Im Netz rief das Statement negative Reaktionen hervor. Viele werfen den Veranstaltern mangelnde Positionierung gegen rechts vor. Einige zogen gar einen Vergleich zu Donald Trumps Umgang mit den tödlichen Ausschreitungen in Charlottesville. Dieser sprach damals von "Gewalt auf vielen Seiten". Im Statement der Buchmesse-Veranstalter ist von "tätlichen Übergriffen durch linke und rechte Gruppierungen" die Rede.

Der Satiriker Shahak Shapira twitterte ein korrigiertes Statement, in dem er "tätliche Übergriffe durch linke und rechte Gruppierungen" gegen "tätliche Übergriffe durch Nazis und Faschisten" austauschte. Nico Semsrott, ebenfalls Satiriker und Mitglied von Die Partei, schrieb auf Twitter: "Frankfurter Buchmesse hat Nazis eingeladen, um mit ihnen zu diskutieren. Schieße mir morgen mal in den Fuß, um besser laufen zu können." Auch Moderator Jan Böhmermann empörte sich. "Das Gastland der Frankfurter Buchmesse in diesem Jahr: Dunkeldeutschland", schrieb er. 

Die Userin miau. berichtet von ihrer Angst beim Messebesuch. Ihr Herz habe noch nie so schnell geschlagen wie auf der Buchmesse, als sie als Migrantin "so vielen Nazis" gegenübergestanden habe. Einige Nutzer von Twitter beziehen sich außerdem auf das Paradox der Toleranz nach dem Philosophen Karl Popper. Demnach führt Toleranz gegenüber Intoleranz letztendlich dazu, dass die Toleranz zerstört wird.

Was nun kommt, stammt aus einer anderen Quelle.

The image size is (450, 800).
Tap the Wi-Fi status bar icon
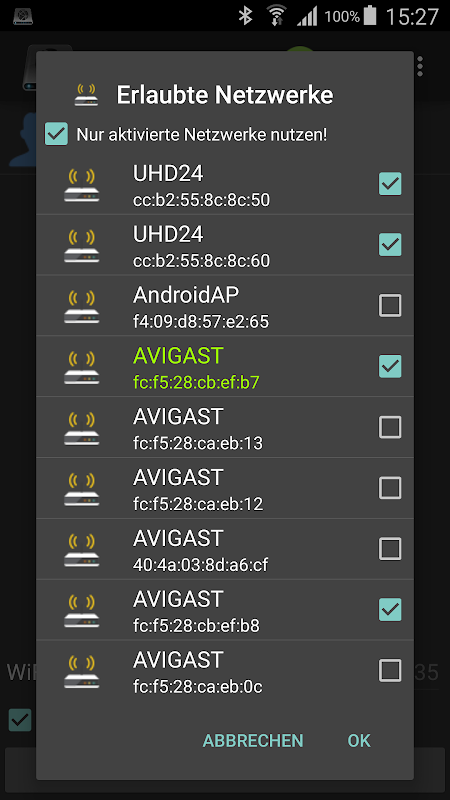pos(276,15)
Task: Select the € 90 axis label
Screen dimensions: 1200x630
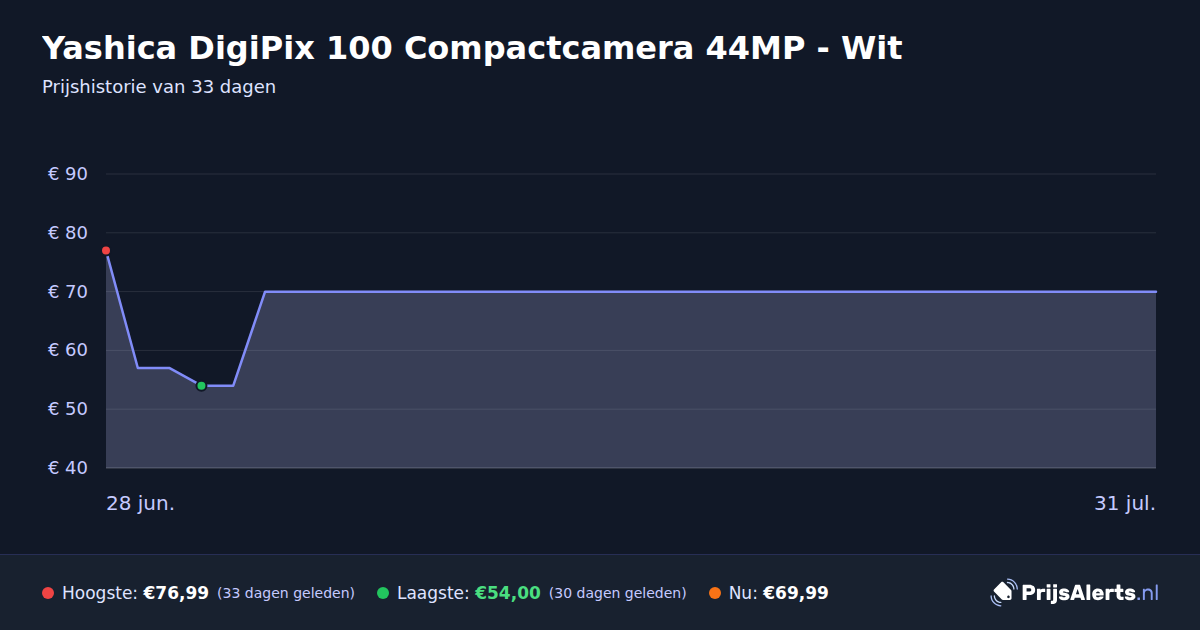Action: [68, 174]
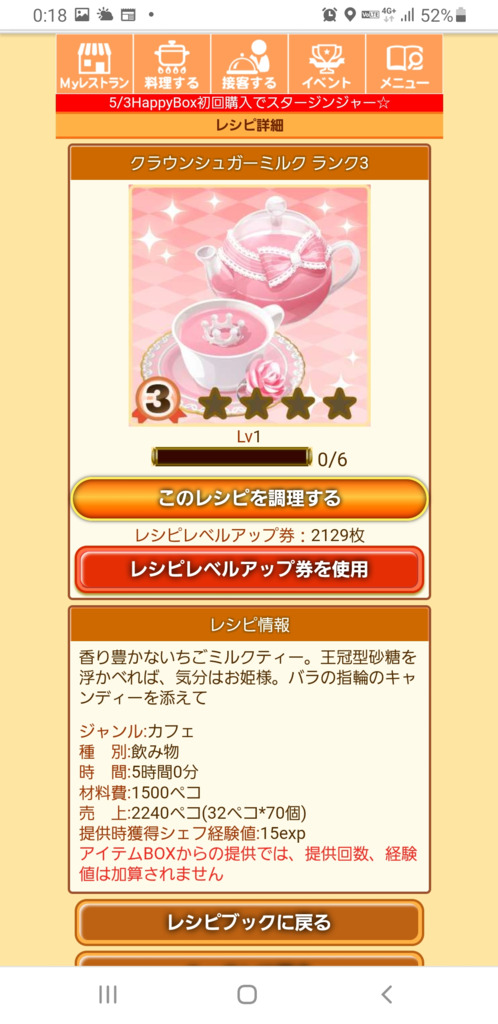498x1024 pixels.
Task: Click the HappyBox red announcement banner
Action: coord(249,103)
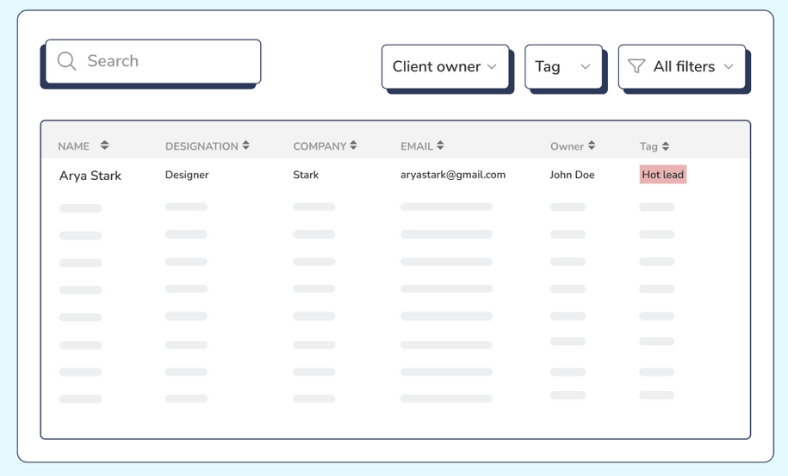Click the aryastark@gmail.com email address
Image resolution: width=788 pixels, height=476 pixels.
[452, 174]
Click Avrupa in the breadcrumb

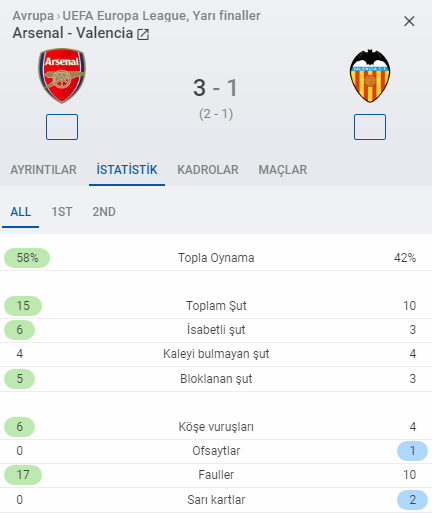[x=33, y=16]
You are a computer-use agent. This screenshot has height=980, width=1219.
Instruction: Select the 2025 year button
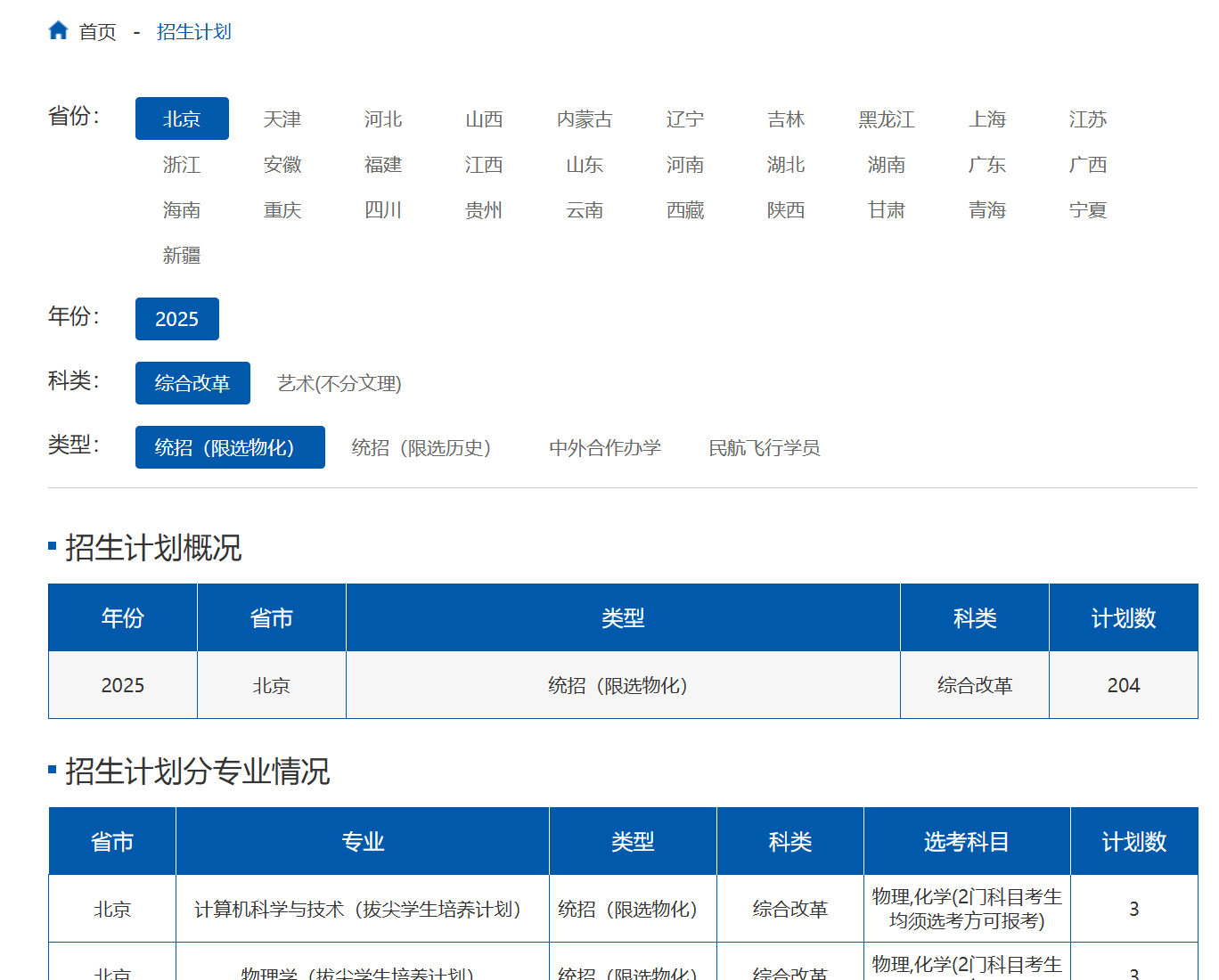[176, 319]
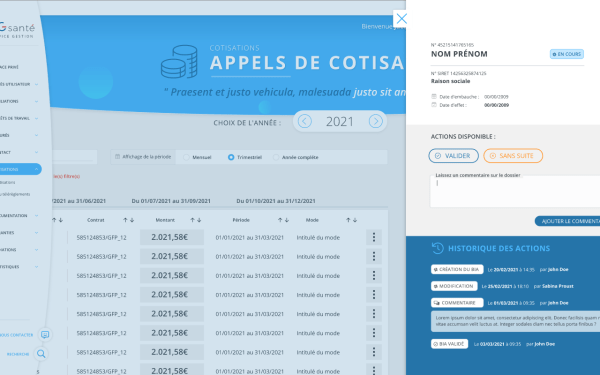
Task: Sort Période column descending with down arrow
Action: (287, 220)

Der Thüringer AfD-Politiker Björn Höcke hatte auf der Frankfurter Buchmesse an der Präsentation des Buches Mit Linken leben des neurechten Verlags Antaios teil. Demonstranten protestierten mit Transparenten und Rufen wie "Nazis raus". Die Anhänger von Höcke wiederum skandierten "Jeder hasst die Antifa". Schließlich griff die Polizei ein. Eine weitere Lesung von zwei Autoren der rechtsextremen Identitären Bewegung wurde wegen lautstarker Proteste abgebrochen.

Die Frankfurter Buchmesse gehört zu den wichtigsten internationalen Veranstaltungen der Verlags- und Medienbranche. Sie wurde 1949 vom Börsenverein des Deutschen Buchhandels gegründet und findet jährlich auf dem Gelände der Messe Frankfurt statt. Neben Vorträgen stellen auch Verlage mit eigenen Ständen ihr Angebot aus. Dazu gehören nach Angaben des Börsenvereins auch rechte bis rechtsextreme Verlage und Medien, etwa Manuscriptum oder die Junge Freiheit. Auch Antaois, der Verlag des Publizisten Götz Kubitschek und seiner Frau Ellen Kositza, ist ein regelmäßiger Gast, wenngleich er bei der letzten Messe nicht vertreten war.

Bereits vor Veranstaltungsbeginn hatte der Börsenverein Stellung bezogen zum Umgang mit rechten Verlagen. Meinungsfreiheit sei nicht relativierbar. Verlage oder einzelne Titel, die nicht gegen geltendes Recht verstoßen, würden nicht ausgeschlossen, sagte Alexander Skipis, Hauptgeschäftsführer des Börsenvereins auf dessen Webseite. Allerdings bedeute das nicht, dass man das Gedankengut gutheiße. "Wir treten für eine offene, vielfältige Gesellschaft ein, für Toleranz und Solidarität, gegen Fremdenfeindlichkeit und Rassismus", sagte er.